━━━ DATA FOR PROCESSING ━━━
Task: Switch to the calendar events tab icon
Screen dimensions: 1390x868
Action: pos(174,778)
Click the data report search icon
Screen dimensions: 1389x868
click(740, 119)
━━━
▶ WHAT THIS TASK INVOLVES:
Print out the data exactly once more.

▶ COMPLETED EXERCISE:
Task: Switch to the calendar events tab icon
Screen dimensions: 1390x868
Action: pos(174,778)
Click the data report search icon
Screen dimensions: 1389x868
click(740, 119)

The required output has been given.